A single reading at 48 hours isn’t enough. Research has shown that about 30% of relevant allergic reactions that are positive at 96 hours appear completely negative at the 48-hour reading. For this reason, a second reading is typically done between day 3 and day 7 after the patches were first applied.
Why In Vivo Tests Carry Unique Risks
Because in vivo tests introduce a substance directly into the body and rely on a real immune reaction, they carry a small but real risk of triggering a systemic response. Skin prick testing occasionally causes reactions beyond the test site, and intradermal testing (injecting allergens deeper into the skin) is performed with sequentially increasing concentrations specifically to minimize the chance of a severe reaction.
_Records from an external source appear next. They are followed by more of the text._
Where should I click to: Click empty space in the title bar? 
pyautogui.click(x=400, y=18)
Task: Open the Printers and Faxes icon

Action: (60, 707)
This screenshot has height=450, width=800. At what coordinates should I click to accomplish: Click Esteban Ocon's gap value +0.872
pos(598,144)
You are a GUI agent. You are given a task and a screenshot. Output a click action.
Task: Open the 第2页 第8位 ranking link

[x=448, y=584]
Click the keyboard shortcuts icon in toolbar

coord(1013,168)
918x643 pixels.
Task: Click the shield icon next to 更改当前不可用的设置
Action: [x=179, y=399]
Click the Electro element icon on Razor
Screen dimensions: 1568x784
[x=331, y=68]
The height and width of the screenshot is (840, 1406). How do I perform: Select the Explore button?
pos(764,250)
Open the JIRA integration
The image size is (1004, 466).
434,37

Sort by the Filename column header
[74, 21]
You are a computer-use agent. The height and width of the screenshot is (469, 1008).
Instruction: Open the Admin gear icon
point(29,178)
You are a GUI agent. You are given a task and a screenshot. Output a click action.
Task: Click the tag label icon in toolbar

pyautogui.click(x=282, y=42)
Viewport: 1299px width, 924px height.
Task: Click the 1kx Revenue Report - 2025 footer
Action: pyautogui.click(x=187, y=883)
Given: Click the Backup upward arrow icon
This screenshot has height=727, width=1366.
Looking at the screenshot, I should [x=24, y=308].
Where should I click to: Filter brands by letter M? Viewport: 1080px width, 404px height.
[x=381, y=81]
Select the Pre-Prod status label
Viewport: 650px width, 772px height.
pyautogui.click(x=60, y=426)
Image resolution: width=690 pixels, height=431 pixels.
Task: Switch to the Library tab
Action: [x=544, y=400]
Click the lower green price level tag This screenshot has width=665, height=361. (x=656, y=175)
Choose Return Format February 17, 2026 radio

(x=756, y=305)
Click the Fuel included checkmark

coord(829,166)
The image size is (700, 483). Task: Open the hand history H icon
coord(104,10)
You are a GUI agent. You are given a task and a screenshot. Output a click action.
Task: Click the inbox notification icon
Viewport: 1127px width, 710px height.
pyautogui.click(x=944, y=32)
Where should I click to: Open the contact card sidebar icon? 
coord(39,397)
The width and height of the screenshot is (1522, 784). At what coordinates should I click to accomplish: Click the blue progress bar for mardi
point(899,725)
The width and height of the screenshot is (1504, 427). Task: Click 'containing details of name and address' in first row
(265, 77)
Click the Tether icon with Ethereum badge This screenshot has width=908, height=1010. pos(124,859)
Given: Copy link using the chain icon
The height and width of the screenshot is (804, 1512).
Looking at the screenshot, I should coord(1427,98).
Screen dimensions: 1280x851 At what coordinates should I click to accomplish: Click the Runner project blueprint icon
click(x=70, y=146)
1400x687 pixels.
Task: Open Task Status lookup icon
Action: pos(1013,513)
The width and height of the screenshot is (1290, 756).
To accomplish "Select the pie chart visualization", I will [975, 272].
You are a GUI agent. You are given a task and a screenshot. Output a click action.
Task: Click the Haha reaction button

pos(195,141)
Drug provocation testing, where a patient takes a suspect medication under observation, is considered the gold standard for confirming drug allergy but is not recommended for patients who have previously experienced anaphylaxis because it could trigger another life-threatening episode. In those cases, in vitro blood tests offer a safer way to investigate the allergy without exposing the patient to the substance again.
Quick Comparison: In Vivo vs. In Vitro Tests
- In vivo tests (Mantoux, skin prick, patch test): performed on the patient’s body, produce a visible skin reaction, require a functioning immune system, give results in minutes to days depending on the type
- In vitro tests (IGRA, specific IgE blood tests, ELISA): performed on a blood sample in the lab, do not require the patient’s immune system to react in real time, generally carry no risk of allergic reaction, and are preferred when in vivo testing is unsafe or unreliable
In vivo tests remain widely used because they are inexpensive, produce results without specialized lab equipment, and in many settings provide sufficient accuracy. The tradeoff is that their reliability depends on the patient’s immune status, and they expose the patient, however briefly, to the substance being tested.